- [TEXTO]:
★ ★ ★ ★

Cuando los ciudadanos tienen miedo de los políticos, vivimos en una dictadura, pero cuando son los políticos los que temen al ciudadano, entonces existe democracia. En España, a juzgar por la lamentable historia reciente, hemos vivido, durante décadas, no una democracia sino una tiranía de políticos arrogantes y temidos por el pueblo. Pero las cosas están cambiando y el miedo se refleja ya en el rostro de muchos políticos españoles con pasado de forajidos.
Los ciudadanos, por fin, están aprendiendo ahora lo que debían haber sabido hace tres décadas, cuando en la Transición le vendieron una sucia partitocracia como si fuese una democracia. Ahora, gracias a la crisis y a que el gobierno de Zapatero ha colmado el vaso con sus abusos e iniquidades, los ciudadanos aprenden a no fiarse de los políticos y a vigilarlos, lo que representa un enorme avance en democracia. Los políticos, por su parte, empiezan a tenerle al pueblo un saludable miedo, tras comprobar que los ciudadanos, menos imbéciles de lo que ellos creían, son capaces de neutralizar la propaganda gubernamental, de despreciarles y de vengarse en las urnas.

★ ★ ★ ★

- [DATOS PROPORCIONADOS]:
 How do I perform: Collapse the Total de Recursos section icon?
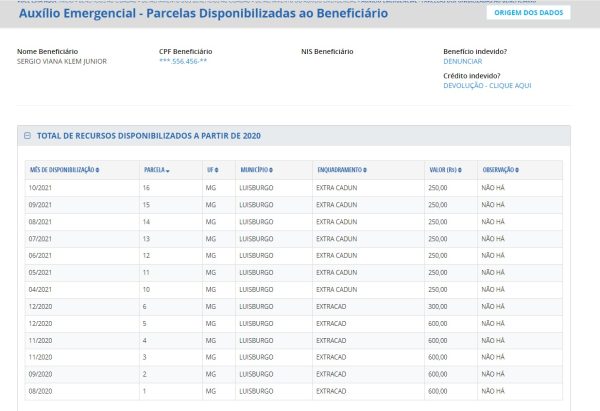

★ ★ ★ ★

- [REQUISITOS]:
Reescribe el fragmento del texto sobre los políticos y el miedo que empieza con las palabras "Cuando los ciudadanos" y termina con "pasado de forajidos.". Sustituye "dictadura" por "autocracia".

- [RESULTADO CORRECTO]:
Cuando los ciudadanos tienen miedo de los políticos, vivimos en una autocracia, pero cuando son los políticos los que temen al ciudadano, entonces existe democracia. En España, a juzgar por la lamentable historia reciente, hemos vivido, durante décadas, no una democracia sino una tiranía de políticos arrogantes y temidos por el pueblo. Pero las cosas están cambiando y el miedo se refleja ya en el rostro de muchos políticos españoles con pasado de forajidos.